Margarita C.Treviño, R.N., M.S., Ph.D. is a clinical assistant professor at the University of Texas at Arlington. Treviño is director of an online Spanish-language public health certificate program in Latin America that the UT Arlington College of Nursing began earlier this year.
She recently returned from a tour of Latin America, where she talked with college officials and media in Costa Rica, Panama, and Colombia about the new program. Treviño, who has been a nurse for 47 years, shares her career story with MinorityNurse.com.
What made you decide to go into the nursing field? What inspired you?
My greatest inspiration was my parents. They did not have a formal education. They only went to school to the third grade. However, they both developed their own small businesses, and each of them had a strong work-ethic. They learned to read and write by reading the Bible and were fluent bi-lingual.
I grew up in a small, rural southwest Texas community where our home was “the stopping place” for many people in need. Being in close geographical proximity to the Mexican border, undocumented workers (men and women) would stop there for food, a drink of water, clothes and for work when possible. It was not unusual for us as children to sit at our dinner table with total strangers. We almost expected it. There was always an extra plate of beans and tortillas to pass around.
Those were the days when doctors still made home visits. Our local family physician taught my mother how to give injections, and I would see some of his Hispanic patients come to our home for their treatment. I would watch my mother sterilize the syringes and give the injections with much care.
My mother would tell us about times when she would also assist the family physician with home deliveries, particularly in the winter months. Growing-up in this type of “caring for others” environment had a major impact on my desire to become a nurse.
Another major factor was an innate desire to be involved in education. As a senior in high school, I debated whether to become an educator or a nurse. If I became an educator, I would not be able to take care of persons with health problems. If I became a nurse, I would be able to take care of persons with health problems and also be an educator. So I elected to become a nurse. The duality of this desire still burns in my bones.
What has been your career path? What led you to where you are today?
Upon graduation, I started my nursing career in cardiac critical care. All along, I had the desire to ultimately progress to a position in higher education. So I traversed through various positions in adult critical care, pediatrics, medical-surgical nursing, and community health. Following my tenure in direct patient care, I progressed to become a nurse educator and have served in this capacity in three major universities.
Describe your current position and what impact you have as a nurse in your current role.
As director of the Certificate Program in Latin America, I have had the opportunity to be part of a UTA College of Nursing team that has established a collaborative working relationship with a network of Latin American universities. Along with Dallas-based Academic Partnerships and the Whitney International University System, we just launched a Certificate in Public Health program in seven countries: Argentina, Chile, Costa Rica, Colombia, Panama, Paraguay, and Peru and seven universities. Our goal is to be active participants in the global vision to improve patient care outcomes and create pathways of professional mobility for health care providers around the world.
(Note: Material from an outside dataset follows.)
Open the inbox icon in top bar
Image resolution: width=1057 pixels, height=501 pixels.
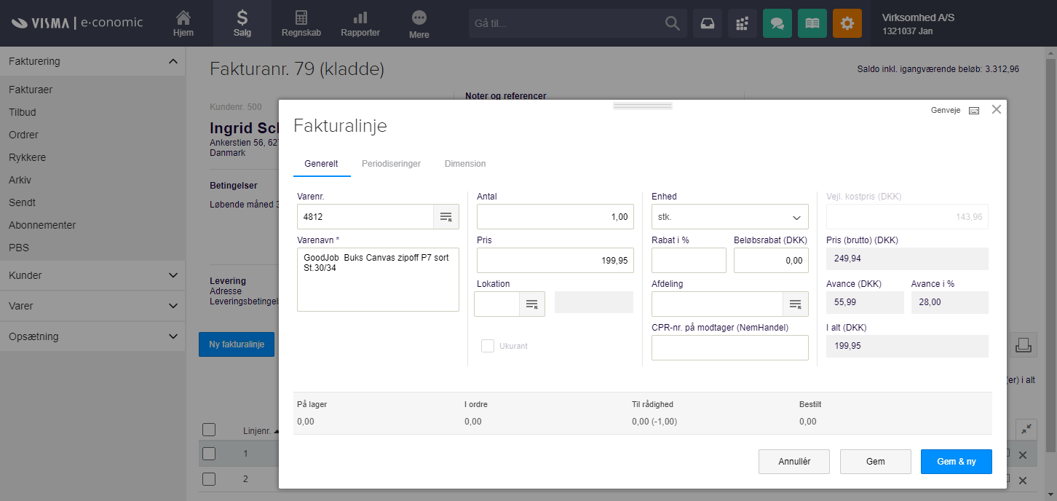tap(707, 23)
As the newly appointed Director of the Center for Hispanic Studies in Nursing and Health, I will seek opportunities for growth through involvement in our local community, in addition to establishing links of statewide, national and international collaboration to promote health among vulnerable population groups. Research is one of our priorities.
Have you had any issues related to being a minority nurse?
I have not focused on being a minority nurse. I have capitalized on the privilege to serve. I learned this lesson early in life from my parents.
What general advice do you have for other minority nurses?
Follow your innermost desires to fulfill your destiny. Know your purpose in life. We all have an assignment to complete. Keep your life goals fresh at the forefront of your mind. Predetermine to turn obstacles along the way into opportunities for the future. Learn from your mistakes.
Know what you are willing to live for. Know what you are willing to die for. Identify your values. Know what is non-negotiable in your life. Learn to say no. If a request is made of you that is incompatible with your goals, do not agree to it. You can say no gracefully. If you do accept responsibility for something, do what you say you are going to do.
Safeguard your dignity. Base your sense of self-worth on who the Bible says that you are, not on the opinion of others.
Seek counsel. Do not attempt to live life “on your own.” We all need someone to lean on.
Learn to love and to forgive. These are the greatest attributes anyone can have.
Where do you see yourself in 5 years? 10 years?
I will be involved in efforts to help people in need.
Denene Brox is a freelance writer based in Kansas City.